Eines der Symbole für die durch die Katastrophe verursachten Veränderungen ist der Östliche Laubfrosch, dessen Haut sich von grün zu schwarz verfärbt hat. Laut Germán Orizaola, einem Forscher an der Universität Oviedo in Spanien, hilft das Melanin in der dunklen Haut der Frösche ihnen, Strahlung besser zu ertragen. Diese Mutation trat jedoch kurz nach dem Unfall von 1986 auf und steht nicht im Zusammenhang mit den heutigen Strahlungswerten.
„Wir konnten keinen Unterschied im Alter oder in der Alterungsrate zwischen Fröschen feststellen, die innerhalb und außerhalb der Sperrzone gesammelt wurden“, sagte Orizaola und deutete damit an, dass die derzeitigen Strahlungswerte keinen signifikanten Einfluss auf ihre Gesundheit haben.
Wissenschaftler geben an, dass über 90 % des durch den Unfall freigesetzten radioaktiven Materials bereits zerfallen sind. Die gefährlichsten Isotope, wie beispielsweise Jod-131, zerfielen innerhalb weniger Monate nach der Katastrophe. In vielen Gebieten der Sperrzone herrschen nun Strahlungswerte, die mit denen in vielen Teilen der Welt vergleichbar sind.

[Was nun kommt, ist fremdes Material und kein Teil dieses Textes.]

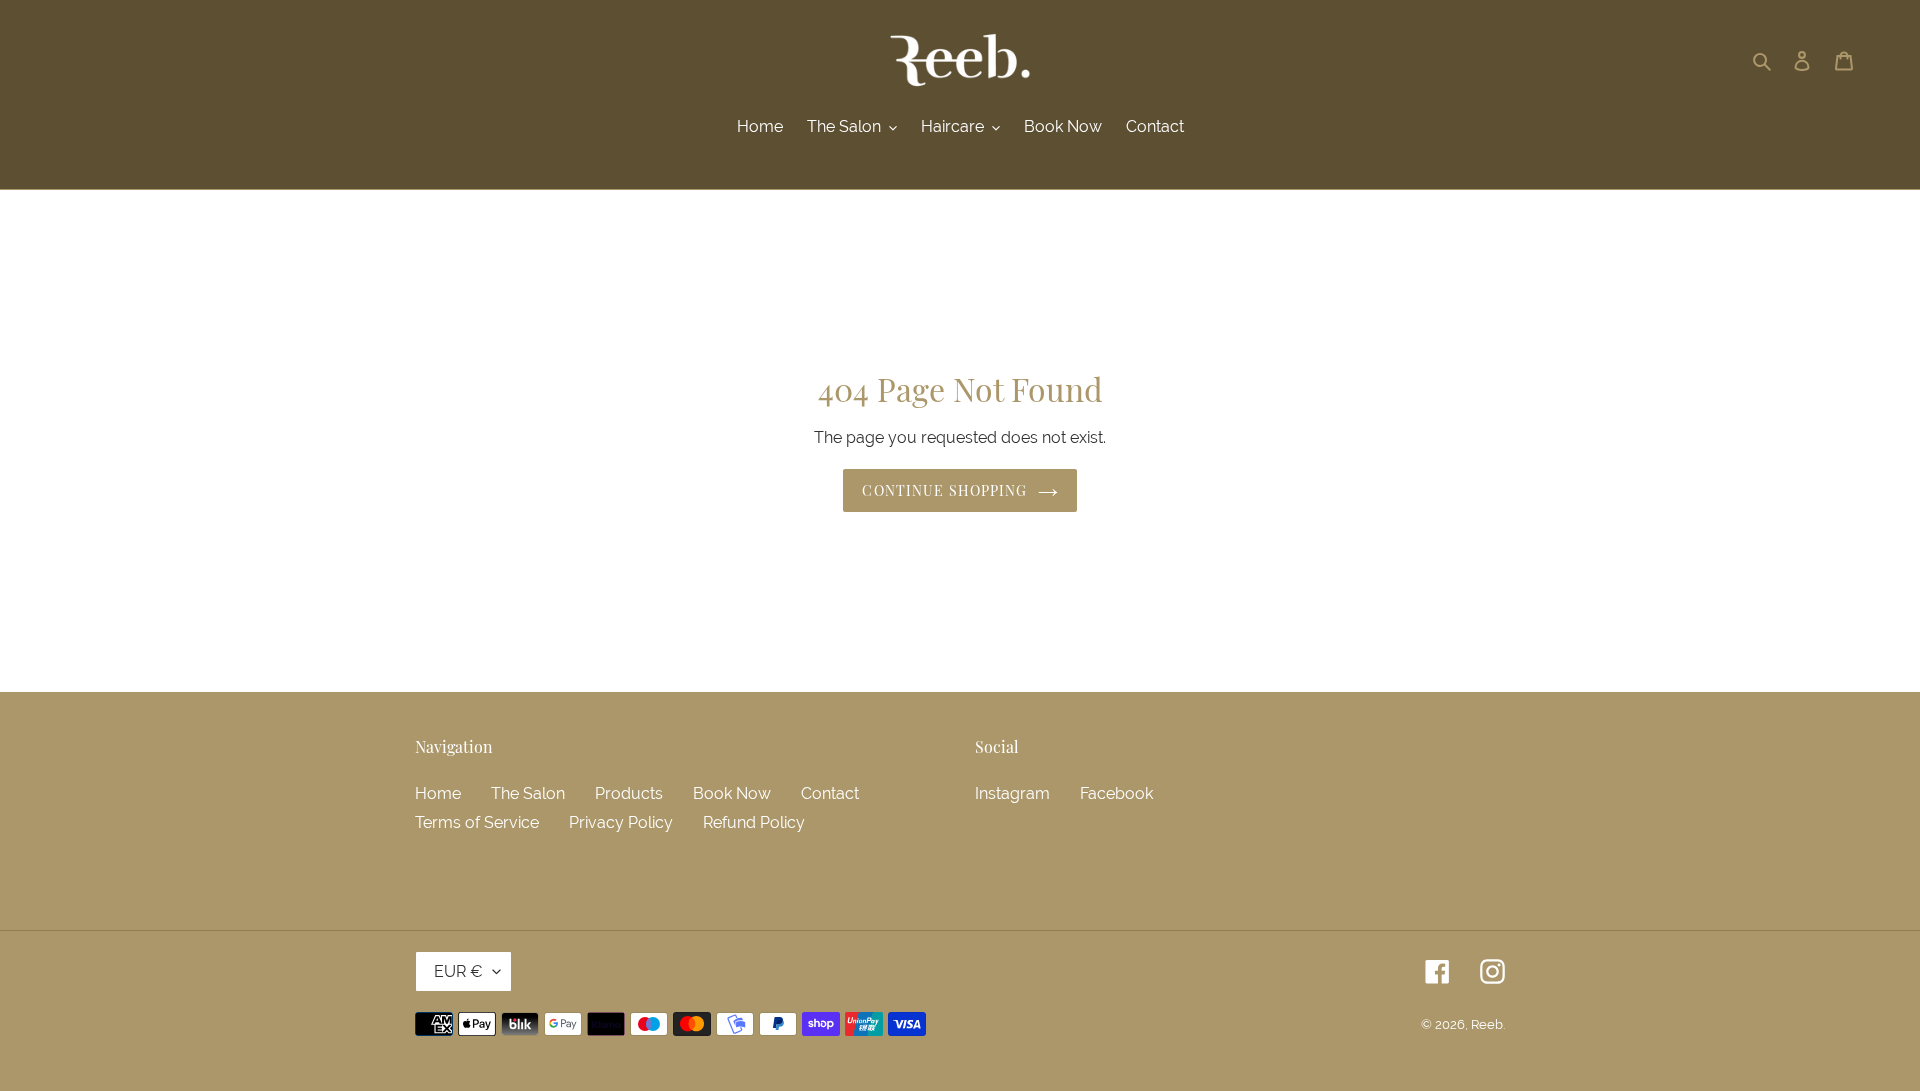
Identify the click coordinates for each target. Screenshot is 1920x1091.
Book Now (732, 793)
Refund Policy (754, 822)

Forscher gehen davon aus, dass die ökologische Situation in dem Gebiet sogar besser ist als in vielen dicht besiedelten Regionen. Seit 38 Jahren hat die Abwesenheit menschlicher Aktivitäten es der Artenvielfalt ermöglicht, sich zu entfalten und das Gebiet in ein einzigartiges Naturschutzgebiet zu verwandeln.
Trotz der ermutigenden Daten plädiert Germán Orizaola dafür, die Sperrzone unberührt zu lassen. „Der Wert des Gebiets als natürliches Labor zur Erforschung der Auswirkungen von Strahlung und als Schlüsselgebiet für den Naturschutz überwiegt seine Eignung für menschliche Besiedlung“, so seine Überzeugung.
Der Forscher schlägt vor, die Tschernobyl-Zone in ein Naturschutzgebiet und eine Gedenkstätte umzuwandeln, die uns an die Tragödie erinnern und als Beispiel für das Zusammenspiel von Natur und vom Menschen geschaffenen Faktoren dienen soll.
Die Sperrzone von Tschernobyl ist nach wie vor ein Beispiel dafür, wie sich die Natur an extreme Bedingungen anpassen kann. Einzigartige Studien, wie etwa die Untersuchung der Schwarzfrösche, eröffnen neue Perspektiven zum Verständnis der Auswirkungen von Strahlung auf Ökosysteme und Lebewesen. Dies bedeutet jedoch nicht, dass die Menschheit das Recht auf eine erneute Ausbeutung dieser Gebiete hat.